Control GraphQL execution complexity, query depth, and introspection with AWS AppSync

This article is written by Erik Yang with contributions from Eric Robertson

AWS AppSync recently announced new configuration options that make it easier for customers to configure limits to how their APIs can be consumed. These options allow customers to set a maximum number of resolvers per query, a maximum depth of queried data, and allows to disable introspection queries. When APIs are deployed to production, it is important to put safeguards in place to prevent misuse, intentionally or otherwise, of the system that has been built.
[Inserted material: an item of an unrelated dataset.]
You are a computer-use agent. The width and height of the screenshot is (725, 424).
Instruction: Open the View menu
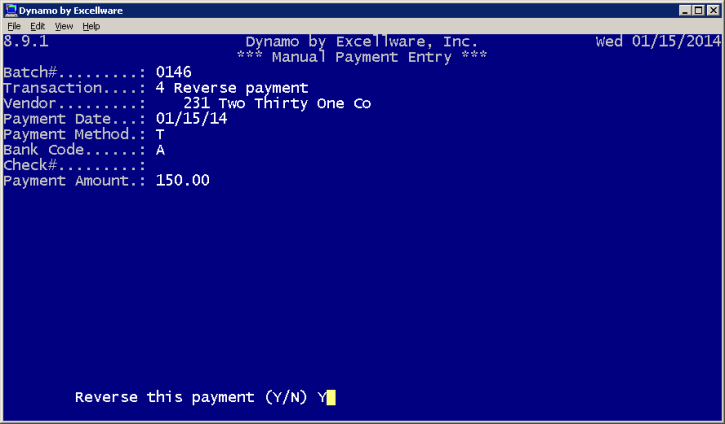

These new configurations are in line with AppSync’s goals to provide the best developer experience for interacting with your data.

In this blog, we will show how these configuration can be used with your AWS AppSync API.

Introspection

AppSync APIs, by default, allow special introspection queries to be run which provide consumers data about the schema itself. This can be a very helpful feature which enables a wide variety of use cases for both developers and end users, but can also raise security concerns when the content of the schema should remain hidden. When configuring your AppSync API, users can now determine if the introspection feature should be enabled.

This is now possible in the AWS Console, through the AWS Command Line Interface, AWS SDKs, and through AWS CloudFormation. Below is an example using the AWS Console. Introspection is enabled by default, but you can choose to disable it.

Introspection Queries

When introspection is disabled, a client which uses an introspection query to view the schema will receive validation errors on their query, like below.

validation errors on their query

When introspection is enabled, introspection queries are permitted to execute.

When introspection is enabled, introspection queries are permitted to execute.

GraphQL Query Depth Limit

AWS AppSync now lets users set the maximum allowed query depth for a given API. Below, the setting is shown under an API’s configuration page for a given AWS AppSync GraphQL API. When not specified for an API, there is no enforced limit for how deep a query can be resolved.

query depth

Below, the depth limit has been set to 2. Any resolver on the 3th level or lower will return a query depth limit reached error.

query depth limit

Note that fields can be marked as either null-able or non-null-able in the AppSync Schema. If a field is marked as as non-null-able and receives an error, that error will propagate upwards to the first null-able field available.

Resolver Count Limit

AWS AppSync now lets users set the maximum number of allowed resolvers to invoke per query. Below is the setting on the the API’s configuration page for a given AWS AppSync GraphQL API. When not specified for an API, the limit falls back to the default 10,000 limit for the number of resolvers a query can invoke.

resolver count

Similar to query depth, when a client sends a request that invokes more resolvers than the limit regulated by the customer, the query responds with a limit error. Below we have set the resolver count to 2, which means the third resolver below throws an error and does not run.

resolver execution limit reached

Summary

Today we demonstrated AWS AppSync’s new API configurations for schema introspection, query depth, and resolver count. Through these fields, customers now have more control over how their API is utilized and can put in place limits to prevent misuse. Try it out today in the AWS AppSync Console.